Les trois critères qui décident
Premier critère : la standardisation de votre processus commercial. Si votre cycle de vente ressemble à celui de milliers d'entreprises (un contact, un devis, une relance, une signature), un CRM du marché le couvre très bien, pour un abonnement raisonnable. Inutile de construire ce que le marché fait déjà correctement.
Deuxième critère : la place de votre méthode de vente dans votre avantage concurrentiel. Si votre façon de qualifier, de chiffrer ou de relancer est précisément ce qui vous fait gagner, la couler dans le moule d'un logiciel générique revient à effacer ce qui vous distingue.
Troisième critère : le coût complet sur 3 à 5 ans, celui que le prix affiché ne montre pas. Abonnements par poste, modules ajoutés, intégrations, et le temps passé à contourner l'outil. C'est ce total qui départage les deux options, presque jamais le tarif du premier mois.

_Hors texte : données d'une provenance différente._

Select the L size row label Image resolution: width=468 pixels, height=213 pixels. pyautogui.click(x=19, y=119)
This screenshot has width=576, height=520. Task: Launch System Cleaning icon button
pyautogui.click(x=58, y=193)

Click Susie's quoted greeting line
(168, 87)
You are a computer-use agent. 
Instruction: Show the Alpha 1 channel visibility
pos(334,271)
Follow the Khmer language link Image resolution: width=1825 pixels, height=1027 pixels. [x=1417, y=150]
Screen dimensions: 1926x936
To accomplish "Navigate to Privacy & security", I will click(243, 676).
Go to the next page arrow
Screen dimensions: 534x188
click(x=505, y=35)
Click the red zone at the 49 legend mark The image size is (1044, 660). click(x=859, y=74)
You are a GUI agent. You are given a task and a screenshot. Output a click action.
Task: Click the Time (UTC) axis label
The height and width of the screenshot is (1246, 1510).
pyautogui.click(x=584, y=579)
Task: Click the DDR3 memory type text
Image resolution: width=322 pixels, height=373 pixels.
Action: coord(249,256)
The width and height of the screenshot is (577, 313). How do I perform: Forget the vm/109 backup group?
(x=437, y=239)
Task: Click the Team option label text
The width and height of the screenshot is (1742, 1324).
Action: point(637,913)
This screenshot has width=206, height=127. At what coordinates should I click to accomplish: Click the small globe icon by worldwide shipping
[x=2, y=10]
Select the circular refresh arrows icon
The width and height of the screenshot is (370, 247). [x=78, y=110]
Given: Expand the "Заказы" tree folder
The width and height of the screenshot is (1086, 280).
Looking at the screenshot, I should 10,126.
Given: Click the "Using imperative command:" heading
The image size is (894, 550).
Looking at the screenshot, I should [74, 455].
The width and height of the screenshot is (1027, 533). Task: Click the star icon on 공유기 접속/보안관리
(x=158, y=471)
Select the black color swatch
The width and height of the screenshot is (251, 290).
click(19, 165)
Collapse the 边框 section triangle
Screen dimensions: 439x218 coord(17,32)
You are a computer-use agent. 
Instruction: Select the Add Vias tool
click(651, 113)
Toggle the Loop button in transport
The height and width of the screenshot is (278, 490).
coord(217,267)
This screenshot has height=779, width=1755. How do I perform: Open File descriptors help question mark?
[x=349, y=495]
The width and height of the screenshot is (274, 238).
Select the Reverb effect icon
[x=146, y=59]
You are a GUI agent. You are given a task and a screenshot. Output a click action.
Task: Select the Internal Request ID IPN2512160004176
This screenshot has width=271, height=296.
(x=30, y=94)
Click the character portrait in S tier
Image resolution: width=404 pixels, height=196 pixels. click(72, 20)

Les signaux qu'un CRM du marché ne suffit plus
Le signal le plus courant : vous payez au poste pour des fonctions que personne n'ouvre. Le CRM du marché est conçu pour des milliers d'entreprises différentes ; vous en utilisez une fraction et vous payez le tout, chaque mois, pour chaque siège.
Deuxième signal : la ressaisie. Les opportunités sont recopiées dans un tableur pour le prévisionnel, les commandes ressaisies dans la facturation, les relances suivies ailleurs. Chaque recopie coûte du temps et introduit des erreurs que personne ne voit avant le comité.
Troisième signal : l'outil impose sa méthode. Vous avez renoncé à suivre un indicateur parce que « le CRM ne sait pas faire ». Le jour où le logiciel décide de votre façon de vendre, la question du sur mesure est posée.
Le point de bascule financier
Le calcul se pose en deux courbes. Côté marché : abonnement par poste, multiplié par la taille de l'équipe et par 60 mois, plus les modules, plus les intégrations, plus le temps de contournement. Côté sur mesure : une construction à partir de 6 000 € HT en Sprint, puis un fonctionnement à partir de 250 € HT par mois avec Care.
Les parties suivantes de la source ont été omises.